E’iouy banked into a sharp turn, to stay above the scene. He realized that, as absurd as it might seem, he had to help this beast who was a cannibal, and who had abducted an innocent girl. If the mercenaries reached them, they would kill the werewolf, which was not a bad thing. But they would no doubt kill Meri. And, if the monster had the codes for the Palliation, it would be the death of an entire planet’s population.
So, he pulled two grenades from the belt, yanked out their pins, and held the triggers tightly. He calculated where the nearest mercenaries were approaching the boat dock. He banked into a steep dive, counting on the whisper-quiet of his wings to enable surprise. He whipped across the roofs of the village, r
eleasing a grenade in front of one contingent of advancing mercenaries. And on the next parallel street, he dropped the other.
He willed his diaphanous wings into a furious whir to bear him upward, hoping that the mercenaries had not detected him.
From below rose the sharp report of exploding grenades and the crackle of automatic gunfire. He scanned the area, trying to discern whether any of the shots were directed upward. But they seemed to be aimed at the dock. The mercenaries must have believed the werewolf had launched the grenades.
The werewolf had reached a boat and clambered in with his captive.
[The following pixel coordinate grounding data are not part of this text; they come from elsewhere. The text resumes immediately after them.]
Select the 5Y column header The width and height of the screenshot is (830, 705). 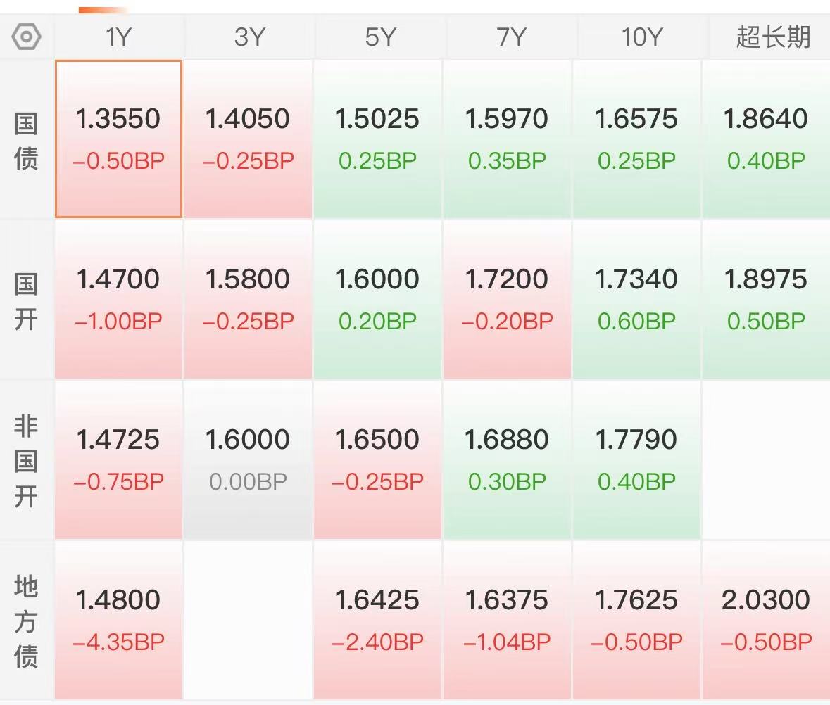380,37
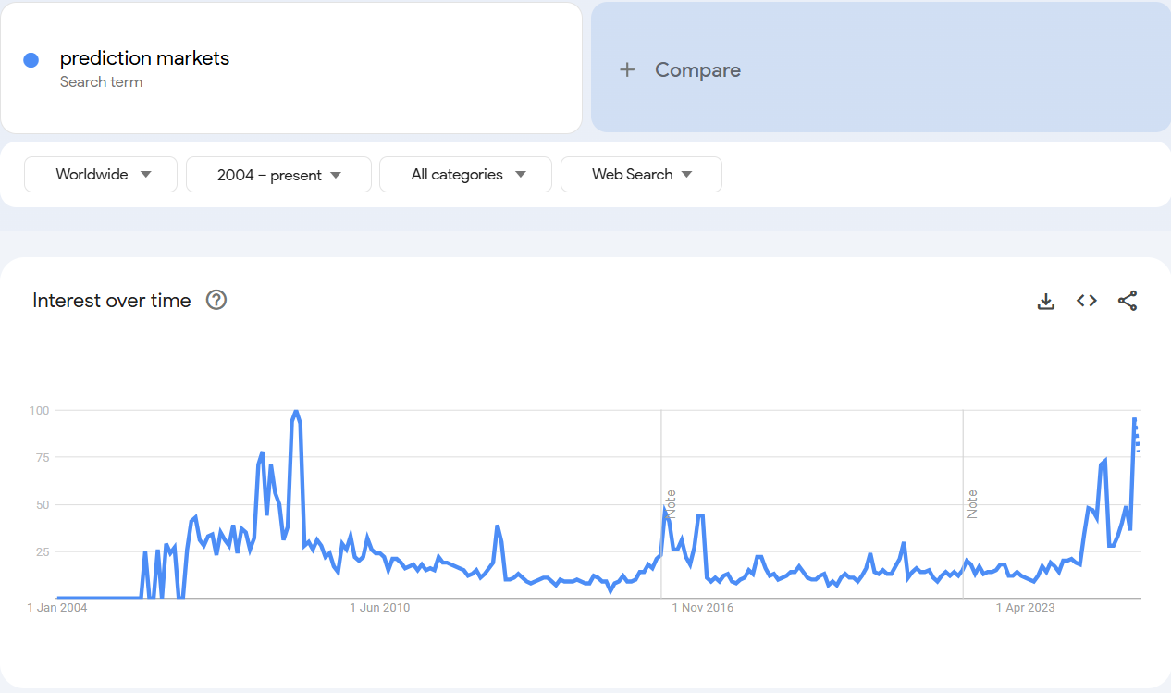
Task: Open the embed code icon
Action: point(1087,301)
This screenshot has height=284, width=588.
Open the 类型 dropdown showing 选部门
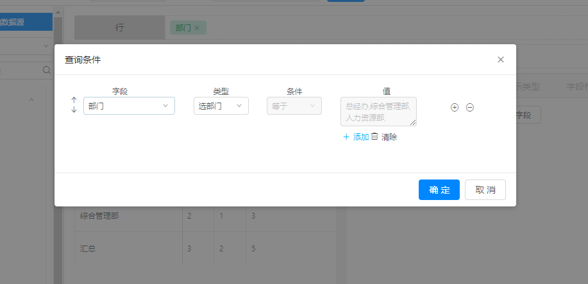tap(221, 106)
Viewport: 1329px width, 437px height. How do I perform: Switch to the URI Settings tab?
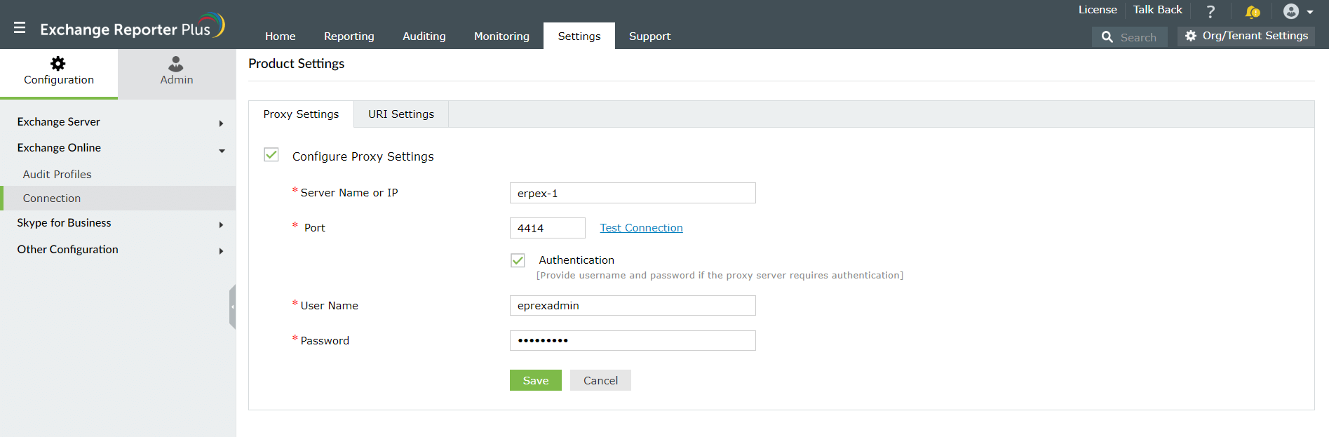point(401,114)
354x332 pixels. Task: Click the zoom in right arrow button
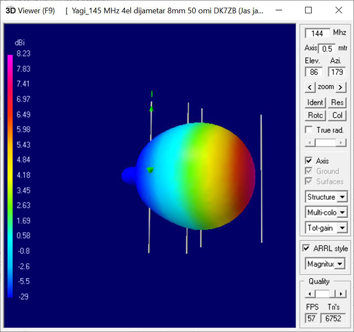(x=341, y=87)
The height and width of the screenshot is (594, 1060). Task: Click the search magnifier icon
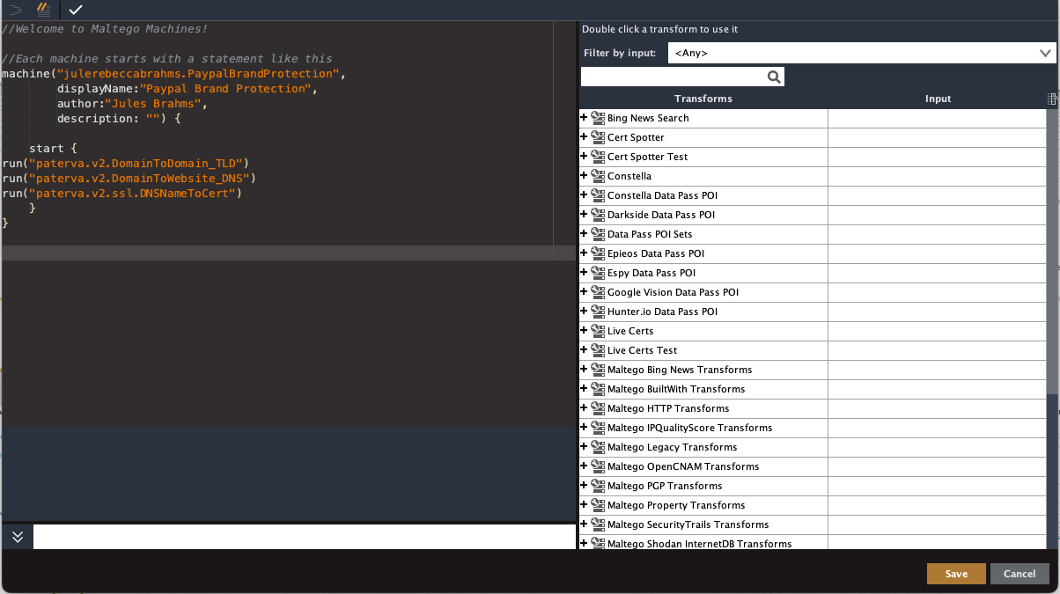tap(774, 77)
Still the mercenaries advanced. They would be on him before he could launch.
Now E’iouy had a choke point; the dock entrance. He pulled out two more grenades and pulled their pins, banking around and sailing low along the shoreline, calculating precisely when he would reach the dock.
Now!
He released the grenades, watching them plummet downward, bouncing on the dock, coming to rest.
But now, more gunfire, and aimed at him. Bullets whizzed past him with a piercing whine. He quickly banked left, then right, then left, to evade the bullets. A round pierced his wing, bringing a stinging pain, the tattered hole rendering it less aerodynamic. He adjusted his flight to compensate.
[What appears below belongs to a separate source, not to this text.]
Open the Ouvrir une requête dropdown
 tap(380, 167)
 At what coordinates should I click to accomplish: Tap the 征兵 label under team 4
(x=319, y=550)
As he swooped down to take himself out of the line of fire, the grenades exploded with a louder bang, given his lower altitude. Now that he was beyond the village, he gained altitude to see the result.
Success! The werewolf had boarded the boat and flung the girl onto its deck. But the beast didn’t leave immediately. He turned and flung a small bag onto the dock. Then he returned to the boat’s small open cabin, started the engine and sped away in a spray of brown water.
The mercenaries reached the dock and began firing at the fleeing craft, but E’iouy could tell that the boat was far enough out that the bullets had little chance of reaching their target.
Two mercenaries aimed their weapons upward, spraying the air with gunfire. As bullets whizzed past him, E’iouy struggled upward, hindered by the injured wing.